疲れた時代に、癒やしの言葉を。からだはおじさん、こころは少年。

【歩き旅と思索】 22・シート1枚の安心感

~簡単な自己紹介はこちらになります~

ojisanboy.hatenablog.com

 
歩き旅では、毎回テントを持参している。なるべく野宿をし、自然を満喫するようにしている。
 
1人用のテントは小さいが、シート1枚に包まれているだけで実に大きな安心感を得ることができる。まるで自分の部屋ができたような感覚になる。くつろげる。
 
歩き旅を始めて間もない学生のころは、行き当たりばったりで野っ原にテントを張るなど大分危ないこともしていた。夜間、人通りが途絶えるような山間地では、とりわけシートのありがたみを感じたものだ。
 
この小さいながらもくつろげる空間のおかげで、平静心を保つことができた。
 
その恩恵を感じたことがある。
 
広島県を旅していたときのことだ。今では許されないが、その晩、小学校のグラウンドにテントを張った(もう20年以上前のことなので世間様、ご容赦を)。ほかに野宿できそうな場所が見つからなかったからだ。公共空間でもあり、安心感があった。
 
ところが明け方、フンフンと激しい息遣いをする動物の気配で目が覚めた。

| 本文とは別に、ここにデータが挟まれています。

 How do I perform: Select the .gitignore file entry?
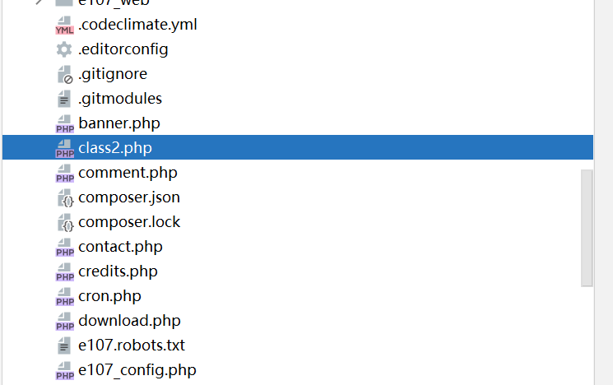113,74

その鼻息はどんどん近くなり、とうとう私のテントの真ん前で止まった。
 
フンフンが、ウゥーと低い唸り声に変わった。明らかに、シート越しに何者かの気配を感じているようだった。
 
シートがなければ私は即倒するか全速力で逃げていただろう。が、この薄皮1枚の安心感のおかげで、私は落ち着いて異なる対応に出ることができた。
 
気配を消した。
 
物音ひとつ立てず、息もなるべくゆっくりし、全身を硬直させた。不思議と恐怖はなかった。
 
距離にして1メートルもないところにいる生き物は、私という“不審者”の存在をなかなか確信できないようだった。唸り声は引き続きあげながらも、警戒心も薄れたか、すこしずつ離れていった。やがて近くの山のほうへと去った。
 
あれは野犬だったのか、イノシシだったのか。今となっては分からないが、イノシシだったら危なかった。
 
テントは学生時代から同じものを使い続けている。もう20年を超えた。3万円かけて100泊以上はしたので、すっかり元は取れている。一緒にたくさんの楽しく危ない経験をしてきた。
 
もうボロがきていて、長くは使えないが、こいつの与えてくれる安心感のおかげで旅を続けられているのだと感じている。